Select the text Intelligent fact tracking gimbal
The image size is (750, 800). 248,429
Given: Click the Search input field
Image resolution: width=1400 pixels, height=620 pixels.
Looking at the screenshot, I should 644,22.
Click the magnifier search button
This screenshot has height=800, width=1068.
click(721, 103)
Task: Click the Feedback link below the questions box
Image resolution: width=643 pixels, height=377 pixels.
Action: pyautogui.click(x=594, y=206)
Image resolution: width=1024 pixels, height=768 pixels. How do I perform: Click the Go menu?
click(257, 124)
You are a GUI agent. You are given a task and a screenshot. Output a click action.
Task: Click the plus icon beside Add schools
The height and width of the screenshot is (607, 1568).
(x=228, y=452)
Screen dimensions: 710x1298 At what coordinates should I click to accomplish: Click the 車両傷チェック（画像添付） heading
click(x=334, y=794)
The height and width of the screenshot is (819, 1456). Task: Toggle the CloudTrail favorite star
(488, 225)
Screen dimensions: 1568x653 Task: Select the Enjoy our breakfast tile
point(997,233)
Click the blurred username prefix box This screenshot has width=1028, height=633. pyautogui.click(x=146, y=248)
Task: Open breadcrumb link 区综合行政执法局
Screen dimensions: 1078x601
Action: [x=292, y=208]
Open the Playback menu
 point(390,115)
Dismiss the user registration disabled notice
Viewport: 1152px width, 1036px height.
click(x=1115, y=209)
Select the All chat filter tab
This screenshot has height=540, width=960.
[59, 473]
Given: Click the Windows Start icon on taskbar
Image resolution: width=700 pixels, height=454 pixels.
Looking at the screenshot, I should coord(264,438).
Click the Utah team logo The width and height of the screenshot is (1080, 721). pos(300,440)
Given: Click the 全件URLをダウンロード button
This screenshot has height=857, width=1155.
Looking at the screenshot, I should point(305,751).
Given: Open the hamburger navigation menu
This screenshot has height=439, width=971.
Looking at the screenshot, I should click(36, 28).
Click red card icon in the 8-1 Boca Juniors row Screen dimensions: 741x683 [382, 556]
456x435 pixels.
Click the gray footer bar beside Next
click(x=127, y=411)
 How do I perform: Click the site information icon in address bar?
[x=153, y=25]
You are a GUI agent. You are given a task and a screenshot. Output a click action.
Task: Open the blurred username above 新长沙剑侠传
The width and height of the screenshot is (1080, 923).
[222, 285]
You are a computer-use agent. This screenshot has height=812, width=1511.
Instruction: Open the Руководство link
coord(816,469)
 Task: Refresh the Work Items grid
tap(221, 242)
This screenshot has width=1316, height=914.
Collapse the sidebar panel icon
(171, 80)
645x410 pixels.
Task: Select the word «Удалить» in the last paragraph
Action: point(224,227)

*****

**YOUR GOAL:**
Render every line of the records above as a Markdown table with the columns Row and Text. Number the rows and skip any blank lines.

**COMPLETED TASK:**
| Row | Text |
|---|---|
| 1 | Select the text Intelligent fact tracking gimbal |
| 2 | The image size is (750, 800). 248,429 |
| 3 | Given: Click the Search input field |
| 4 | Image resolution: width=1400 pixels, height=620 pixels. |
| 5 | Looking at the screenshot, I should 644,22. |
| 6 | Click the magnifier search button |
| 7 | This screenshot has height=800, width=1068. |
| 8 | click(721, 103) |
| 9 | Task: Click the Feedback link below the questions box |
| 10 | Image resolution: width=643 pixels, height=377 pixels. |
| 11 | Action: pyautogui.click(x=594, y=206) |
| 12 | Image resolution: width=1024 pixels, height=768 pixels. How do I perform: Click the Go menu? |
| 13 | click(257, 124) |
| 14 | You are a GUI agent. You are given a task and a screenshot. Output a click action. |
| 15 | Task: Click the plus icon beside Add schools |
| 16 | The height and width of the screenshot is (607, 1568). |
| 17 | (x=228, y=452) |
| 18 | Screen dimensions: 710x1298 At what coordinates should I click to accomplish: Click the 車両傷チェック（画像添付） heading |
| 19 | click(x=334, y=794) |
| 20 | The height and width of the screenshot is (819, 1456). Task: Toggle the CloudTrail favorite star |
| 21 | (488, 225) |
| 22 | Screen dimensions: 1568x653 Task: Select the Enjoy our breakfast tile |
| 23 | point(997,233) |
| 24 | Click the blurred username prefix box This screenshot has width=1028, height=633. pyautogui.click(x=146, y=248) |
| 25 | Task: Open breadcrumb link 区综合行政执法局 |
| 26 | Screen dimensions: 1078x601 |
| 27 | Action: [x=292, y=208] |
| 28 | Open the Playback menu |
| 29 |  point(390,115) |
| 30 | Dismiss the user registration disabled notice |
| 31 | Viewport: 1152px width, 1036px height. |
| 32 | click(x=1115, y=209) |
| 33 | Select the All chat filter tab |
| 34 | This screenshot has height=540, width=960. |
| 35 | [59, 473] |
| 36 | Given: Click the Windows Start icon on taskbar |
| 37 | Image resolution: width=700 pixels, height=454 pixels. |
| 38 | Looking at the screenshot, I should coord(264,438). |
| 39 | Click the Utah team logo The width and height of the screenshot is (1080, 721). pos(300,440) |
| 40 | Given: Click the 全件URLをダウンロード button |
| 41 | This screenshot has height=857, width=1155. |
| 42 | Looking at the screenshot, I should point(305,751). |
| 43 | Given: Open the hamburger navigation menu |
| 44 | This screenshot has height=439, width=971. |
| 45 | Looking at the screenshot, I should click(36, 28). |
| 46 | Click red card icon in the 8-1 Boca Juniors row Screen dimensions: 741x683 [382, 556] |
| 47 | 456x435 pixels. |
| 48 | Click the gray footer bar beside Next |
| 49 | click(x=127, y=411) |
| 50 |  How do I perform: Click the site information icon in address bar? |
| 51 | [x=153, y=25] |
| 52 | You are a GUI agent. You are given a task and a screenshot. Output a click action. |
| 53 | Task: Open the blurred username above 新长沙剑侠传 |
| 54 | The width and height of the screenshot is (1080, 923). |
| 55 | [222, 285] |
| 56 | You are a computer-use agent. This screenshot has height=812, width=1511. |
| 57 | Instruction: Open the Руководство link |
| 58 | coord(816,469) |
| 59 |  Task: Refresh the Work Items grid |
| 60 | tap(221, 242) |
| 61 | This screenshot has width=1316, height=914. |
| 62 | Collapse the sidebar panel icon |
| 63 | (171, 80) |
| 64 | 645x410 pixels. |
| 65 | Task: Select the word «Удалить» in the last paragraph |
| 66 | Action: point(224,227) |